TORONTO Change City

TORONTO'S NEWS

Friday, November 20, 2009

'He's Stolen From Me Again': Parents In Agony After Robber Steals Pendant With Ashes Of Infant Son Inside

2008/05/13 | CityNews.ca Staff

Comment  |   |  Bookmark and Share

Thieves are heartless at the best of times, often breaking into a house and taking whatever seems valuable. But what the crooks who made their way into an Ajax home on Monday made off with was beyond price. And cops believe they had no idea what they were stealing.

A silver pendant (top left) that was stored in the home on Clements Road East must have seemed like an item that would fetch a good price with a fence or at a pawn shop. But there was something unexpected inside that piece of otherwise ordinary jewellery - the ashes of the couple's deceased child.

The family discovered that the break-in happened sometime on Monday and were understandably upset that so many of their items were missing. But when they realized that pendant was one of them, they were heartbroken.

The bauble is all Dave and Lorraine Hutchinson have left of their infant son and they're desperate to have it back.

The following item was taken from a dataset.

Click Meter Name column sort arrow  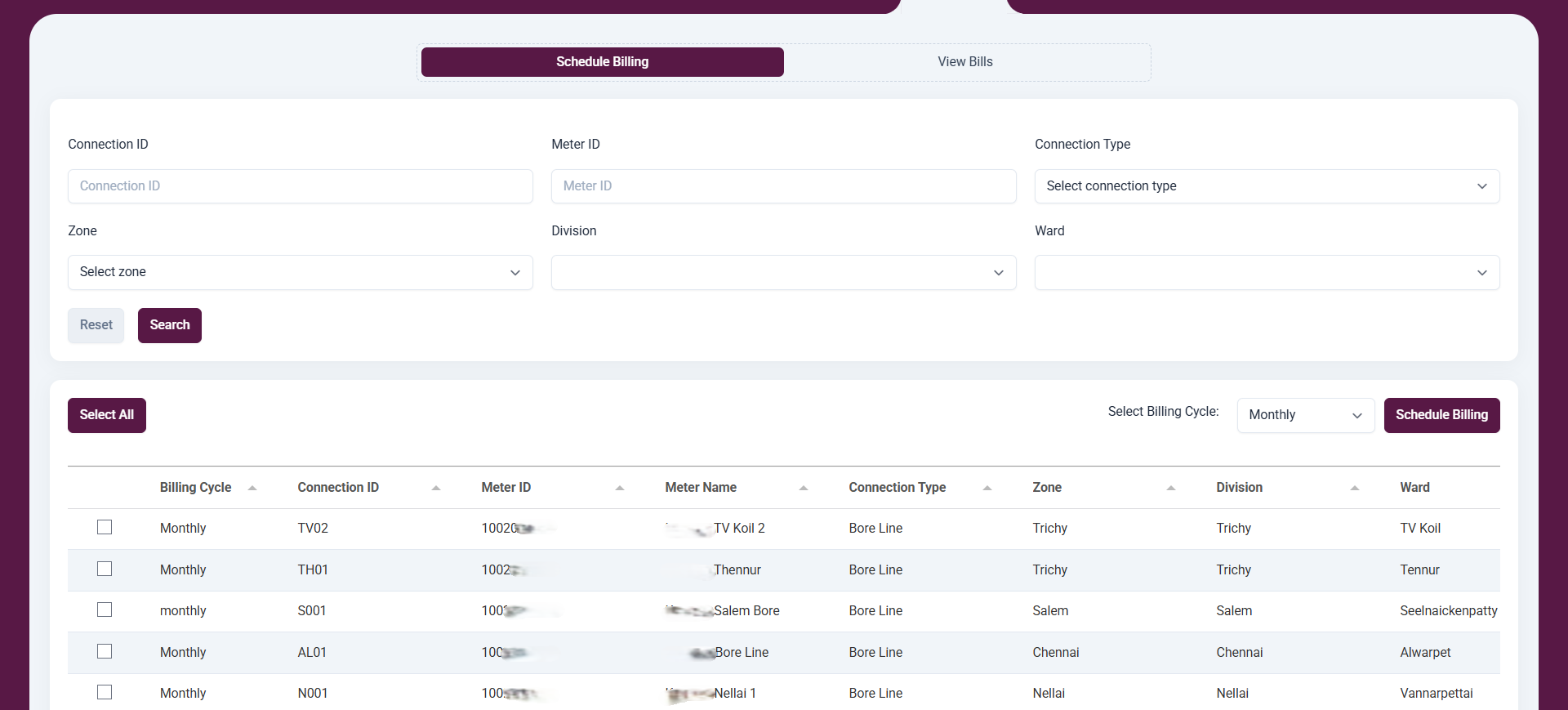pyautogui.click(x=804, y=488)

"It was given to my wife for her 40th birthday by one her best friends," Dave explains. "My wife took up running because we have lost a child at 16 days old. And my wife took up running for the fact that he wasn't going to be able to run. So when she was running her first race the locket that her friend had given her, I went and got the ashes from the funeral home and got them put in the locket for her so that she could run this race with him."

Lorraine recalls entering that marathon and running by the hospital where little Jonathan died. "I ran by Sick Kids," his mother remembers, "knowing he was there."

So when Dave came home intending to cut the lawn on Monday and discovered his front door had been forced open, he knew it was bad. When he discovered the pendant was one of the items missing, he couldn't stand the idea of having to call his wife at work and tell her the terrible news. But he did.

"He's already been taken from us once," he relates, choking back tears. "Now he's been taken from us again."

"That was the first thing I went for," an equally emotional Lorraine continues. "My locket was gone. I knew it. I knew it ... He's stolen from me again."

The boy was born with a rare fatal disease and only lived 16 days. It was long enough for his folks to fall in love with him. The couple now has two young children and Lorraine admits as she walked them to school on Tuesday, she eyed all the kids going by, looking to see if one of them might be wearing the locket.

No one was.

The theft occurred during the daytime hours when the occupants of the home were away. It's a quiet street and police confirm no one saw anything.

Now cops are hoping the crook has some kind of conscience and will at least return the most valuable thing he stole. "I don't think the person or persons responsible truly understand what they had," Det. Sgt. Adam Kelly tells CityNews.ca. "They just see it as a silver pendant."

It's described as:

  • Circular, about the size of a twonie,
  • ¾" thick,
  • Engraved with leaves and branches
  • It's on a thin silver chain about 16" in length.

It contains the baby's ashes inside.

Cops just want to help them get it back, even if it means the culprit does it anonymously.

"They can call Crime Stoppers. They can walk into a police station," Kelly outlines. "I don't care if they turn it into a store and advise the owner to call police." As long as it's returned to the grieving mother and father, cops will consider it progress.

Dave Hutchinson has a message for the cold hearted thief. "I know that they're trying to get fast money somehow ... but do you guys realize what you're doing to people's lives? Look at my wife and I, we're devastated by this event. If you've got any heart or compassion out there, there's no questions asked ... That's all we have left of him."